Closed synctext closed 6 years ago
@synctext simulated network in local machine without port limit
It is almost done, I give the active walker with fake network endpoint, hence in the active walker's view, it is connecting to a real network(In other words, I deceiving the walker, make it believe it is walking in real network). So, I don't need to change the logic of the walker.
For Simulated network, we generate only node id list, and store the node id, private key and fake ip and port in database.
Every time the real walker (i.e. active walker) wants to take a step, it sends the message to a fake address and the simulated network will translate the address to node id and then generate the links and multichain-blocks on this node using determinstic random seed generated beforehand. (in other words, links are generated "on the fly", there is no node instance or link instance stored in memory, I store the node-id/(ip,port) lookup table in database to save memory, but I can also move that into memory)
I am doing the experiment and will uploads some figures later.
Since today is 3 July and the next meeting is in 18 July (still 15 days to go...), can we have a 5-10 minutes drop-in meeting before that? (If you like, we can meet after 5:30 PM of any days)

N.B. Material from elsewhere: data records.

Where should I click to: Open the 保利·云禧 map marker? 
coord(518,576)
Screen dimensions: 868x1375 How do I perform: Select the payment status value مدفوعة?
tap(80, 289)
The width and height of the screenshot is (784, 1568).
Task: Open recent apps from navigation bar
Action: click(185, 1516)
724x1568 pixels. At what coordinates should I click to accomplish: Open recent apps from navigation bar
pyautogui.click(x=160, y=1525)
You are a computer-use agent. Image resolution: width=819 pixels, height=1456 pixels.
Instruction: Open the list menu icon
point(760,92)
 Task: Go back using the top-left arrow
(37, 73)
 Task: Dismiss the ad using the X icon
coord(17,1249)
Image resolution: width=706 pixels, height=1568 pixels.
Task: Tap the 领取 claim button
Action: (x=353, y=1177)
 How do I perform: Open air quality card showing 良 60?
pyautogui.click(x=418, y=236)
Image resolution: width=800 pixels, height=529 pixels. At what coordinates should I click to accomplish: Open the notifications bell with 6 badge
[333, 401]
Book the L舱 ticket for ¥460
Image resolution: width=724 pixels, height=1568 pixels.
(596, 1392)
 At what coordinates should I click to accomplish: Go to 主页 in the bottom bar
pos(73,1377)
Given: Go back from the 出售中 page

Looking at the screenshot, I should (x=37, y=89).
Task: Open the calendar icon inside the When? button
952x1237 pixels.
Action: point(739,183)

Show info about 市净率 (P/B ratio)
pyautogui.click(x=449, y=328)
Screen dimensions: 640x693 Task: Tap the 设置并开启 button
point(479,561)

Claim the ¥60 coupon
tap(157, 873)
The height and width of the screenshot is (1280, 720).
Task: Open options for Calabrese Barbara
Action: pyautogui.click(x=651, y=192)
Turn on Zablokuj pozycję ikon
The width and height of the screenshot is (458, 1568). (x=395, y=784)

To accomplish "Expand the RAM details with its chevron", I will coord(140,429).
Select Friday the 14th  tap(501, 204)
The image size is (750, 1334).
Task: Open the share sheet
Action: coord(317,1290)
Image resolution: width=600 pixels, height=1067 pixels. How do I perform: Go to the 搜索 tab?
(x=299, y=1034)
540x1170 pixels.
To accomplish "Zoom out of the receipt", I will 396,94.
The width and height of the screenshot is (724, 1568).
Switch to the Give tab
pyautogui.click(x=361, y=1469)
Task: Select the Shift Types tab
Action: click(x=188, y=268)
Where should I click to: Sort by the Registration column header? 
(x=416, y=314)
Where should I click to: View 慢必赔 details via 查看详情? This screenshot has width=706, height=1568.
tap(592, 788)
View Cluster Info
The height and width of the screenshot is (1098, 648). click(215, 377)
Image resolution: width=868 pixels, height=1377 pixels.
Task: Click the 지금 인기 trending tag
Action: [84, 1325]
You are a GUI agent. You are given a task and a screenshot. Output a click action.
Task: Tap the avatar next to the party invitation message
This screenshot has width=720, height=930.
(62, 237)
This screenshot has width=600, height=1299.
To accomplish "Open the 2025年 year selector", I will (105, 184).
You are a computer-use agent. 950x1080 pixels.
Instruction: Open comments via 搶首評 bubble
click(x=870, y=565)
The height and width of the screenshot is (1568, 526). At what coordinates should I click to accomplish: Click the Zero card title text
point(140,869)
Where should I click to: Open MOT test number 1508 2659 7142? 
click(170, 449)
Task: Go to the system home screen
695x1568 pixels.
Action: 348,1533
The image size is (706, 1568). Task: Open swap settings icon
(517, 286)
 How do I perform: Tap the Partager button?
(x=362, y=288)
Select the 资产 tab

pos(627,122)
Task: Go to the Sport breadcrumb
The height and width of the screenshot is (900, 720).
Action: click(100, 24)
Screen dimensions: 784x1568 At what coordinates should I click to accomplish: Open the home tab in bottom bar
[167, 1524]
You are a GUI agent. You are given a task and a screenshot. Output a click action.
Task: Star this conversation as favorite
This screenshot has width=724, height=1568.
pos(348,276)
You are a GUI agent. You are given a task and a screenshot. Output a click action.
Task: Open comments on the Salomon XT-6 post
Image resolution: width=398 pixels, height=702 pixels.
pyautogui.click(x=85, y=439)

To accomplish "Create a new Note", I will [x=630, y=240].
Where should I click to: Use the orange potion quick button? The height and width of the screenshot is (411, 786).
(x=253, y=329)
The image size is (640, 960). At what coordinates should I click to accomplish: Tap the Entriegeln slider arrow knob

Number of Honest/evil nodes the walker meet:
Just as expected: 40% of the nodes in network are honest and 60% are evil, hence in long run, the nodes meet by the walker consist of 40% honest nodes and 60% evil nodes
@synctext 1.The database is removed, the node id and address lookup table is in memory now. 2.Now it can specify how many attack edge I want.
solid progress! Cool experiment: how much contact with evil nodes for certain walk parameters and attack strength.
Xaxis amount of attack edges. from just a few to twice more attack edges than honest nodes...
Yaxis percentage good vs. evil nodes discovered 0% evil to 100% evil
several line colors for random walk: black 40% reset back to home (alpha), blue 30%, green 20, red 10%. So red gets random walks across trust edges of length 10, far in evil sybil region.
Interesting and easy to program?
each dot in graph is an experiment. Say several dozen points to see trends?
@synctext Ok, doing experiment, will contact you after I got the results and graphs
@synctext
I try the reset possibility of 10%,20%,30%,40%. Only 40% shows significant effect on preventing visiting evil neighbors (but only in the scenario in which there are not too many attack edges).
So I also try reset possibility of 100% (which is the current policy of dispersy walker). And... yes, high reset possibility can prevent visiting evil neighbors (at the cost of low neighbor discovery efficiency, with same steps, walker with high reset possibility discover less blocks)
The above experiment always has 400k honest nodes and 600k evil nodes for each run. Fascinating, you don't discover all honest nodes anymore if there is such an overwhelming amount of attack edges.
Next step: thesis chapter Problem Description + intro.
Problem Description
sidenote. Majority attacks are real for network maintenance and protocol upgrades.
@synctext Since there is over one month before our next meeting, I think I can write more than Problem Description and Introduction: The core of the thesis is protection against some evil behavior by using transitive trust, we can tell the story like:
A brief introduction to current dispersy walker protocol (already finished a few months ago as your request).
Analyze the weakness of current protocol.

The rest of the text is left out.